Les séances d’interrogatoire qu’il décrit sont terribles. « Ils nous faisaient dormir sur du gravier qui nous déchirait le ventre. Nous n’avions pas le droit de changer de position. Ils mettaient leurs pieds sur notre corps et sur notre tête, demandaient où était la résistance, où étaient les otages. Quand je répondais “je ne sais pas”, ils me battaient sévèrement en me piétinant encore la tête, en me frappant avec leurs armes et leurs tuyaux qui me brisaient le corps. » Les premiers jours de détention, interdiction d’aller aux toilettes. « Pissez sur vous ! » leur ordonnaient les soldats. Ensuite, ils y avaient droit une fois tous les deux jours. Comme pitance, un morceau de pain et du fromage. Parfois une boîte de thon.
Pendant tout ce temps, ses yeux étaient bandés – « si on bougeait le bandeau, ils menaçaient de nous tuer » – et ses mains attachées si fortement que ses poignets ont été entaillés. Libéré au bout de deux semaines, il lui faudra encore marcher deux kilomètres avant de retrouver le Croissant-Rouge et rejoindre l’hôpital al-Najjar. Muhammad pleure et essaie de cacher ses larmes. « Même dans mes pires cauchemars, je n’aurais pensé vivre des moments pareils. Tout mon corps me fait mal. » Muhammad en tremble encore.
« Ils nous ont uriné dessus » : Mahmoud Hussein Salem, 25 ans, emprisonné 6 jours
Seuls ses cheveux d’un noir de jais trahissent sa jeunesse. Les joues de Mahmoud Hussein Salem, 25 ans, sont creuses et son corps maigre. Sa main est enflée. Très enflée. La trace de son passage dans les griffes de l’armée israélienne.
À la fin du mois dernier, face au danger et aux explosions quotidiennes, sa famille décide, comme beaucoup d’autres, de quitter le quartier d’Al-Amal, à Khan Younès, pour se rendre à l’hôpital al-Aqsa. Ses parents considèrent qu’il s’agit d’un établissement de santé et que les soldats israéliens n’y entreront pas. Las, la suite a montré que c’était une erreur. Dans la bande de Gaza, tout est ciblé, rien n’est respecté. Pas plus les hôpitaux que les écoles, les universités, les sites culturels ou les édifices religieux.
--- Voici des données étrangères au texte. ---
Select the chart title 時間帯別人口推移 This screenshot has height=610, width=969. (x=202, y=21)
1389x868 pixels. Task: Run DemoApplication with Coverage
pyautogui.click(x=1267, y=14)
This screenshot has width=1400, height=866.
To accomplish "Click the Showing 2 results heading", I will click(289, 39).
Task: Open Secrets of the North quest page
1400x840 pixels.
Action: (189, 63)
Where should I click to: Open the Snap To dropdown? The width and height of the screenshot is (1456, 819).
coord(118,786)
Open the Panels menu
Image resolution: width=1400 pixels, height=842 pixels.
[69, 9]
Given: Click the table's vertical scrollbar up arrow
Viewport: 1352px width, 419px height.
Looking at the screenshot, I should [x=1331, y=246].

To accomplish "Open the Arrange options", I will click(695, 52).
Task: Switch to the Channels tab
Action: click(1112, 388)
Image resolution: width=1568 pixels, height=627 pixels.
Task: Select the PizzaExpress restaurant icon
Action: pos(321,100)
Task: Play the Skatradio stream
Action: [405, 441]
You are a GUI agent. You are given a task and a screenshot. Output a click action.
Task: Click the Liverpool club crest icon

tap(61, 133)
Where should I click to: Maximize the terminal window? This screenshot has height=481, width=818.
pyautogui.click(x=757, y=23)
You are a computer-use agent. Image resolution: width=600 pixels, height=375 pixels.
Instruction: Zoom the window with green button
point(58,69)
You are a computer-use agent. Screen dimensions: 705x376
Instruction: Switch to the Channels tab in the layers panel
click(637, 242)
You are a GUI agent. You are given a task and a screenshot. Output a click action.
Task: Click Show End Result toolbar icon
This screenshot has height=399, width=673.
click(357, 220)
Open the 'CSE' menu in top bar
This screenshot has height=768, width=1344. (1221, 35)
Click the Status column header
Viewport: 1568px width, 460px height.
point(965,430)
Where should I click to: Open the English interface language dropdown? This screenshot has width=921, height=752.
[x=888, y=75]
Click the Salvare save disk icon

Ce jour-là, Mahmoud Hussein Salem se trouvait justement dans l’enceinte de l’hôpital al-Aqsa lorsque, soudain, les uniformes kakis israéliens sont apparus. « Ils nous ont crié d’approcher en arabe. Ils nous ont fait enlever tous nos vêtements, nous ont attachés et, les yeux bandés, traînés dans une zone voisine. » Ils ont tous été battus puis laissés allongés, sur le ventre, en plein air pendant deux jours.
Revêtu de « vêtements en Nylon qui ressemblaient à un sac », il est ensuite transféré dans un autre endroit. « Ils m’ont jeté, avec les autres, dans la benne d’un camion et nous ont uriné dessus. » Arrivé à destination, Mahmoud Hussein est de nouveau frappé. Là, les soldats pratiquent des simulacres d’exécution, accusant les prisonniers palestiniens d’avoir tiré sur eux. Puis, entre deux interrogatoires, les séances de tabassage reprennent. « Ils nous poussaient sans cesse des questions sur les otages et sur le Hamas. Alors que nous étions attachés et les yeux bandés, ils s’approchaient de nous et menaçaient de lâcher les chiens. »
Dans le bâtiment transformé en prison, ils sont une centaine à être entassés dans une pièce de moins de 100 m2. « Je n’ai pas utilisé les toilettes pendant quatre jours. Nous dormions collés les uns aux autres pendant quelques heures seulement, puis les soldats venaient nous marcher dessus et nous forçaient à rester sur le ventre, nus. »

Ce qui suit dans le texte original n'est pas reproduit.